The U.S. military already operates at least 1,500 UAVs, and that number is expected to quadruple by the end of this decade, according to the U.S. Navy League. Agencies like the US Department of Homeland Security are ordering their own UAVs, and the difficulty of coordinating UAVs and manned traffic is already causing a factor in Iraq, where at least one collision with a UH-60 Blackhawk helicopter may have occurred. Meanwhile, Israeli researchers have figured out ways to incorporate flocking behavior and decision making into UAVs that improves upon individual UAV performance, and the US is investing in this area as well. In other words, not only will there be more UAVs, but more group/swarm UAV employment is also likely.
Can all this UAV traffic mingle safely with manned aircraft traffic, which is also expected to grow on the civilian side over the next decade?

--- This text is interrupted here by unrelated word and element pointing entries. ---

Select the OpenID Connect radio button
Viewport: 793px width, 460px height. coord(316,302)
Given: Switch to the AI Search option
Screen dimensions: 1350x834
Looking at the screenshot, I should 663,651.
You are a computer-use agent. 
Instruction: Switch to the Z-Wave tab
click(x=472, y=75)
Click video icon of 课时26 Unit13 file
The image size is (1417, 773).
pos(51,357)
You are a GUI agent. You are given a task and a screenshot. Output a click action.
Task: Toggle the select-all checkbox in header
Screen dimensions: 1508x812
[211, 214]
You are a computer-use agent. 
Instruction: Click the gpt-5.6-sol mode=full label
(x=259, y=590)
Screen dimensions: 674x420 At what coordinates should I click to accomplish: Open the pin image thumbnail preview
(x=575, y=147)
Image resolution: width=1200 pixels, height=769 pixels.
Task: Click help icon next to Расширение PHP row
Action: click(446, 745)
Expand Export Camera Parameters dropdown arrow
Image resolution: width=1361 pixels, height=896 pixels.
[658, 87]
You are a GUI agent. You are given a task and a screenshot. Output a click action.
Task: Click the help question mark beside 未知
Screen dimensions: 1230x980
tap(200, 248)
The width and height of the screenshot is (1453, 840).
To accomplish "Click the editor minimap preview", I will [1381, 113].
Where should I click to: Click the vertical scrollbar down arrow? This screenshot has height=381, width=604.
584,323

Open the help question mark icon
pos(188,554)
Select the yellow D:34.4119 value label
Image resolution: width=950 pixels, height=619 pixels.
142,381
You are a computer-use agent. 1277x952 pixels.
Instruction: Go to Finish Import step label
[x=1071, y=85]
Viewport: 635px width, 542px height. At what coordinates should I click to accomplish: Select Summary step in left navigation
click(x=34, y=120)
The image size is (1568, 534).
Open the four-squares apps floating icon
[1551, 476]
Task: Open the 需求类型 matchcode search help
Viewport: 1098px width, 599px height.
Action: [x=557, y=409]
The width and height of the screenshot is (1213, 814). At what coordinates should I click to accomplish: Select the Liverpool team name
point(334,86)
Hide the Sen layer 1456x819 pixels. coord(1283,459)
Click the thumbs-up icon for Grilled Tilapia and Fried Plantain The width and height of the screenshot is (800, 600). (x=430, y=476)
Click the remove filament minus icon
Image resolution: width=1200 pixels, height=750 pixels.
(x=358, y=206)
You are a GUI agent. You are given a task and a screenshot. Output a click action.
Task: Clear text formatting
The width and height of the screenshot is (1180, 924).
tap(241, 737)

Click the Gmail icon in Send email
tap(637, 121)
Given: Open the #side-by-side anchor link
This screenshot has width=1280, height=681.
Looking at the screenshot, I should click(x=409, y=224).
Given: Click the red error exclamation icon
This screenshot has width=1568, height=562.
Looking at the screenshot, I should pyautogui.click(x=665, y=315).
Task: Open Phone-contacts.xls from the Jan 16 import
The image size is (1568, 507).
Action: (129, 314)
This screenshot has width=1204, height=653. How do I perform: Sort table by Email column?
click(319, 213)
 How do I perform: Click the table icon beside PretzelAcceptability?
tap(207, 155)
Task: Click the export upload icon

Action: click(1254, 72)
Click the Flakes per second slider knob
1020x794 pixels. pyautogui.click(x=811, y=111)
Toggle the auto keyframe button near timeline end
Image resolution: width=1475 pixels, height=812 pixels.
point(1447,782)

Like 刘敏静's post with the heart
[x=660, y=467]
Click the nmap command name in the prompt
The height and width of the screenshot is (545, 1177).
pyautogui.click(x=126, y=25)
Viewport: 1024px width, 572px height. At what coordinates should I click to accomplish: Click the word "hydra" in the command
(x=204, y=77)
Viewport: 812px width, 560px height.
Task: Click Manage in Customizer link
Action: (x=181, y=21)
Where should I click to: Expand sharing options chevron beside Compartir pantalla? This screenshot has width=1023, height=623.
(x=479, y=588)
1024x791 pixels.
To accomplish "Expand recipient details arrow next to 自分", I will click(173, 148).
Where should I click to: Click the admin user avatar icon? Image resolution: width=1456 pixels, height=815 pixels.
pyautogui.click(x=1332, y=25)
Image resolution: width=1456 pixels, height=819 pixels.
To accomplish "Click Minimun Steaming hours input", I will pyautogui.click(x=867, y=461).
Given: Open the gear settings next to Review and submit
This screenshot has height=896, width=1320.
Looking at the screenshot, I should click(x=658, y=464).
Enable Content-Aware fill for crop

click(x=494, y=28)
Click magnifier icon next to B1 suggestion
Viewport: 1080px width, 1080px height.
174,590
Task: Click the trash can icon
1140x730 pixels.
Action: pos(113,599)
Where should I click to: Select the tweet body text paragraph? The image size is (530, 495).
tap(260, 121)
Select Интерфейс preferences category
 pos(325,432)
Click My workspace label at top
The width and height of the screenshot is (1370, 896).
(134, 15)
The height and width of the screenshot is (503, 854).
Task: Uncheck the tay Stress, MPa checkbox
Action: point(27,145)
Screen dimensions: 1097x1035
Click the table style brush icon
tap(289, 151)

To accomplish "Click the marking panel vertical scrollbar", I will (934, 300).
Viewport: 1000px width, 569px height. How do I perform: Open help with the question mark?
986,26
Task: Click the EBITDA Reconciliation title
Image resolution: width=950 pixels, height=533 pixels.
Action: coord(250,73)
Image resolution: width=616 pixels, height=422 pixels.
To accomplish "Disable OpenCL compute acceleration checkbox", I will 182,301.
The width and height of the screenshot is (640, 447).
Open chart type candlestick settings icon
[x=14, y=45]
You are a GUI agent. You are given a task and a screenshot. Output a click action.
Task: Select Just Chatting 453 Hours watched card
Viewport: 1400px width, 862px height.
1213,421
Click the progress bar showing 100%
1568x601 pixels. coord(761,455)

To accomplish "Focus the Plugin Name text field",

Avionics Magazine looks at the issue, and notes that even Boeing and Airbus seem to agree on the solution: a technology called required navigation performance (RNP). As today’s field report article notes, however, a military solution will be at least as important if the full benefits of UAVs are to be realized on the battlefield.
USAF Lt. Gen. Walter E. Buchanan III, commander of 9th Air Force and US Central Command Air Forces, discussed the 2004 Battle of Fallujah in the January 2006 issue of Air Force Magazine. He, too, is concerned about this issue:
“Here’s the problem we’re getting to: …I anecdotally understand we have over 1,000 UAVs on the ground, in the [area of responsibility], with the majority of those flying below 3,000 feet. That is a very thick environment. We have in fact had occasions where they have run into helicopters. Fortunately, to my knowledge, we have not hurt anybody yet. We have damaged airplanes and knocked them down, but we’ve not injured anybody. …My fear is, the day will come where we will have a C-130 full of troops and …a Scan Eagle, a Shadow, a Pioneer, whatever, is going to come through the cockpit and take out a C-130 because we did not deconflict. …Above 3,000 feet, we deconflict via altitude. I deconflict via space. I deconflict via time. …But folks have got to play by those rules, and I will tell you not everybody who’s flying UAVs in the AOR is a rated pilot that understands that, and that deconfliction piece.”